» **Quoted passage**
>> Begin

Getting data from the spectrometer and converting it to a numpy (python) array

by Scott Anthony Robson Ph. D. | March 11, 2019, 1:56 p.m.

Getting Data From A Bruker Spectrometer:

Bruker NMR instruments record data into a directory that contains a number of files, which include files that describe how the data was acquired along with the actual experimental data collected from the sample. The experimental data is contained in a single file: a Free Induction Decay (FID) file or 'fid' file for 1D data or serial or 'ser' file for multidimensional data. Experimental details, chemical shift referencing, frequencies and what-not are stored in other auxillary files with consistent names. This means you usually need to not only load information from the 'fid' or 'ser' file but also additional information from these auxillary files. In this article, we will deal mostly with just reading in the actual experimental data in an FID or Serial file.

The FID or Serial File:

When data collection is initiated on a Bruker instrument the entire computer memory space for the data is recorded immediately as a series of zeros. In the case of a single 1D experiment with a single FID recorded, this is recorded onto the disk at the end of the experiment. There are cases where multiple 1D experiments are recorded. As each experiment is finished it is written sequentially to the fid or ser file. As the experiment progresses data is recorded over the top of the zeroes sequentially. 

What makes up an FID?

A regular quadrature detected FID is composed of a series of complex numbers. At the spectrometer when you request 2048 points in the directly detected dimension, you get 1024 real and 1024 imaginary points stored in the serial (ser) file. Bruker stores these numbers as interleaved real and imaginary 32 bit (4 byte) integers. The first data point gives the first real data point and the second data point gives the first imaginary data point. So to construct the first FID from the serial file, we grab the first 2048 numbers into a vector (or programatically an array), lets call it 'f' for now. f0 + f1i will equal the first complex point. f2 + f3i will equal the second complex point... etc. until we get to 1024 complex points. Lets do this using python code and some helpful python libraries. Each line of code will be commented (a '#' followed by explanatory text) wich should make it clear what going on.

>> End

» **What this exercise asks**
(1) In the Bruker spectrometer article, in what form does Bruker store the FID numbers?
(2) List the kinds of information that the Bruker spectrometer article says are stored in the auxiliary files.
(3) Carry on the Bruker spectrometer article from where it stops.

» **Recorded information**
>> Begin

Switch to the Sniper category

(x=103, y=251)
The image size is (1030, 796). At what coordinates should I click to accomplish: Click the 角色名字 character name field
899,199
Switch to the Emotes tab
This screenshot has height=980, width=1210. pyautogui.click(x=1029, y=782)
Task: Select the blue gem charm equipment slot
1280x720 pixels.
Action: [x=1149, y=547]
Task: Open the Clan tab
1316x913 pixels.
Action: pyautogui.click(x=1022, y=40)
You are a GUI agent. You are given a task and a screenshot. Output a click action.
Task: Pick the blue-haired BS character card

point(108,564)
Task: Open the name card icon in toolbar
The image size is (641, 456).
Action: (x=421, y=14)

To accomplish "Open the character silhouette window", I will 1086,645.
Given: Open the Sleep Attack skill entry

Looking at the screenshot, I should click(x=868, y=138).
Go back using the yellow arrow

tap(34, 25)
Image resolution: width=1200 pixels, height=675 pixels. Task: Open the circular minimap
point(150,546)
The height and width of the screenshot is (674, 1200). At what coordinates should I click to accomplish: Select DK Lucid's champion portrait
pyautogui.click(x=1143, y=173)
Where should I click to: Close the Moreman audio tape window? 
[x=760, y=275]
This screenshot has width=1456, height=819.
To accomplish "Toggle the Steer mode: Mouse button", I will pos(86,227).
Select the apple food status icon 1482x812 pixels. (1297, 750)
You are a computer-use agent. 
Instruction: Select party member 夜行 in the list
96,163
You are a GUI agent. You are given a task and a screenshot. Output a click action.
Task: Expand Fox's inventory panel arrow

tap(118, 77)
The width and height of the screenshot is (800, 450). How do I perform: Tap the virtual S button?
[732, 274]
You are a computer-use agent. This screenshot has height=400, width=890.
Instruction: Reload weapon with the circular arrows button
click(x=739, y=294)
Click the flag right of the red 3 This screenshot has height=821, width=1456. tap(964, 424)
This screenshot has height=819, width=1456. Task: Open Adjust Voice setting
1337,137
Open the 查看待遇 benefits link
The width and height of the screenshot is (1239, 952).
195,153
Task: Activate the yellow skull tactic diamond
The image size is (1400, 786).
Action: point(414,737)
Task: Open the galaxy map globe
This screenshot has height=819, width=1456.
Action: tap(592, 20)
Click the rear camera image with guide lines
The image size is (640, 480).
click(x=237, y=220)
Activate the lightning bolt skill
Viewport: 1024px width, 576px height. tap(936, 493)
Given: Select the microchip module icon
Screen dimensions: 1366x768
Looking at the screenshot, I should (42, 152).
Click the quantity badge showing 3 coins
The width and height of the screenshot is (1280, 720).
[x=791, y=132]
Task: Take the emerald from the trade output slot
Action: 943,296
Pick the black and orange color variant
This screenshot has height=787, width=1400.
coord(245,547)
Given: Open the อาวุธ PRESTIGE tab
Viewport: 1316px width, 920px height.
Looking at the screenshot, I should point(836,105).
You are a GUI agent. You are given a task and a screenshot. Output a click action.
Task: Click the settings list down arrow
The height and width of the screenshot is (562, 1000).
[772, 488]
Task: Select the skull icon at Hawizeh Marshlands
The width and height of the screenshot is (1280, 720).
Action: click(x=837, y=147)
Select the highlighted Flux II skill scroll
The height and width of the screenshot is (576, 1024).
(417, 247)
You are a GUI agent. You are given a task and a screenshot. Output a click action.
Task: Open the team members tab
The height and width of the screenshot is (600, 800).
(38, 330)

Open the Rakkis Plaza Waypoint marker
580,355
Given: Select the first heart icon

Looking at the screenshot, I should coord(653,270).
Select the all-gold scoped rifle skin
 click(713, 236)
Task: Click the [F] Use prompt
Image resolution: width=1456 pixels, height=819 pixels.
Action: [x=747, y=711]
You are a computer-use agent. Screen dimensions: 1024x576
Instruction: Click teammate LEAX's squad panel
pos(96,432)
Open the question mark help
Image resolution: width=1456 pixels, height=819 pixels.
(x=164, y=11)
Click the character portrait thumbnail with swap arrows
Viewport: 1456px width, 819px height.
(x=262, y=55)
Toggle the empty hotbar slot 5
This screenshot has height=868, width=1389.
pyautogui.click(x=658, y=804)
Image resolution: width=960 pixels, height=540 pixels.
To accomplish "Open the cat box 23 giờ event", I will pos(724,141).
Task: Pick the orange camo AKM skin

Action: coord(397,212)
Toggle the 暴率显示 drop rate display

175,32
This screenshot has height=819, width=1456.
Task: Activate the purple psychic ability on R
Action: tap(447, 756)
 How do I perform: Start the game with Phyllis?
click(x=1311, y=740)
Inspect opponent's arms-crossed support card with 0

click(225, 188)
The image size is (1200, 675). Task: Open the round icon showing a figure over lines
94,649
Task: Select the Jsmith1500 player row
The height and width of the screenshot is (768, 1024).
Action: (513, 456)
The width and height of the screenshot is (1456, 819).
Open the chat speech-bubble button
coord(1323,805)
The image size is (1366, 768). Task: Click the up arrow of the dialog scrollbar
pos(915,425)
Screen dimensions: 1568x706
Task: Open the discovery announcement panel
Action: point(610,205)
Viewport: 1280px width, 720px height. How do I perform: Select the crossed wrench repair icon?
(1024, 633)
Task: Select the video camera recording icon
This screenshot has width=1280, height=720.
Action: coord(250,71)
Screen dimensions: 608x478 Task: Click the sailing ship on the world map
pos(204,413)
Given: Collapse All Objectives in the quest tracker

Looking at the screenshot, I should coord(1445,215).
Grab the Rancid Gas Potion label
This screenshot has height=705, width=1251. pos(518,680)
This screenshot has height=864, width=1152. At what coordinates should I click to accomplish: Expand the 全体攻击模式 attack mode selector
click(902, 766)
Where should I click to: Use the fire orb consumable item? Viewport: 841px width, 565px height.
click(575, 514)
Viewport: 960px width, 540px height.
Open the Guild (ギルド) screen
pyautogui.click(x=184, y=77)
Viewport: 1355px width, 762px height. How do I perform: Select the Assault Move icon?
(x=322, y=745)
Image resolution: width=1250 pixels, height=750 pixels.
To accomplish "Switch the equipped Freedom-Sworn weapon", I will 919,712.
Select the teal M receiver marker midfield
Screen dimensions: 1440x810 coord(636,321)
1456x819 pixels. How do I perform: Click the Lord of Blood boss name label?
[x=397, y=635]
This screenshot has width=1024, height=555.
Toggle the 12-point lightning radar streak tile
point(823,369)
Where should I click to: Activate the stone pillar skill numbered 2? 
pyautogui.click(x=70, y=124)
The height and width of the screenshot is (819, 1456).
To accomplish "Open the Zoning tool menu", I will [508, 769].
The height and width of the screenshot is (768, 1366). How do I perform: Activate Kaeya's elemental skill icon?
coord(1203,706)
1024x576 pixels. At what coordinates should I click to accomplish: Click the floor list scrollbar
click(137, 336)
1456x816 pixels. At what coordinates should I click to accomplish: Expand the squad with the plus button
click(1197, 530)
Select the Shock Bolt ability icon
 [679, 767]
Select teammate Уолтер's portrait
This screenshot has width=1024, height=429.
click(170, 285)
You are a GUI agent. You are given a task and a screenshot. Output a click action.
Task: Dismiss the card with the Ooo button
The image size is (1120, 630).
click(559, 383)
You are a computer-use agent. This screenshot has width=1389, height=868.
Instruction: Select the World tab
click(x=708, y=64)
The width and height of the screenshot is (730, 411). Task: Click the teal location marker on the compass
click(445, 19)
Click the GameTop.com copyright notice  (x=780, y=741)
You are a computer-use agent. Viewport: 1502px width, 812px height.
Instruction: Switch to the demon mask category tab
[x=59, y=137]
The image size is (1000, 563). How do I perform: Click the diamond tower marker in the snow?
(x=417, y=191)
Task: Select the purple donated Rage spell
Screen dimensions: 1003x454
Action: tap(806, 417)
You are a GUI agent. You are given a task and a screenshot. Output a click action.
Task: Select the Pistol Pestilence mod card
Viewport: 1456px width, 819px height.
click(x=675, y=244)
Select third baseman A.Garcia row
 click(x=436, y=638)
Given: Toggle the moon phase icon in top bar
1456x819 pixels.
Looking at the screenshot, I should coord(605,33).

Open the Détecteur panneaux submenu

>> End

» **Answer list**
(1) As interleaved real and imaginary 32-bit (4-byte) integers.

(2) Experimental details, chemical shift referencing, and frequencies.

(3)
import numpy as np                       # import a library called numpy - we reference it as 'np'
byte_order = 1                           # this means integers are encoded as 
                                         # little endian in our example. 
file = '3D_NNOESY_long_linear/ser'       # location of the Bruker serial file, 'ser'
with open(file, 'rb') as serial_file:    # method of opening the file. We now reference it 
                                         # as 'serial_file'
    if byte_order == 0:                  # byte order refers to big or little endian - 
                                         # different ways of storing 32 bit integers
                                         # Don't worry. In this example, byte_order is 1.
                                         # we'll show you later how this is detected.
        raw_data = np.frombuffer(        # we read the file data into an 'np' vector 
                                         # called 'raw_data'
            serial_file.read(),          # this is the command to read it
            dtype='<i4'                  # this says 'read it as type big endian'
        )                                # close off the reading function
    elif byte_order == 1:                # or if the byte order is 1 - which it is for this example
                                         # lets read it as little endian
        raw_data = np.frombuffer(        # read into raw data
            serial_file.read(),          # the serial file
            dtype='>i4'                  # with little endian encoding
        )                                # and close off the reading function

This will read the entire serial file into a variable called 'raw_data'. One thing we can do with this variable is count how many points are in it. And since we know there should be 2048 data points per FID (1024 real + 1024 imaginary), we can find out how many FIDs are in the file. 

data_length = len(raw_data)               # len() returns length of the raw data variable.
                                          # or just the number of data points in it
num_points_per_fid = 2048                 # our FIDs are composed of 1024 real and 
                                          # 1024 imaginary points. Total = 2048
print(data_length/num_points_per_fid)     # print out length divided by num. points gives
                                          # number of FIDs

And the answer is 81600. This is a big data set! 

It turns out this is a 3D 15N edited NOE experiment. There are 68 (34 complex) points in the 15N dimension and 1200 (600 complex) points in the indirect 1H dimension. 68 * 1200 = 81600. So this checks out. 

For now lets just look at the first FID. Numpy allows us to access data within a vector like 'raw_data' easily. The way uses 'indexing' and is best described by example. We want the first FID. The real points are the first 2048 points in 'raw_data'. The imaginary points are the next 2048 points. So we access them like this:

fid_data = raw_data[0:2048]      # python indices reference from 0. This grabs data from
                                 # from 0th point to the 2047th point (total 2048)
            
reals = fid_data[0::2]           # This grabs points 0 through 2046 (the reals)
                                 # skipping every second point.. 0, 2, 4, 6, 8...

imags = fid_data[1::2]           # This grabs points 1 through 2047 (the imaginaries)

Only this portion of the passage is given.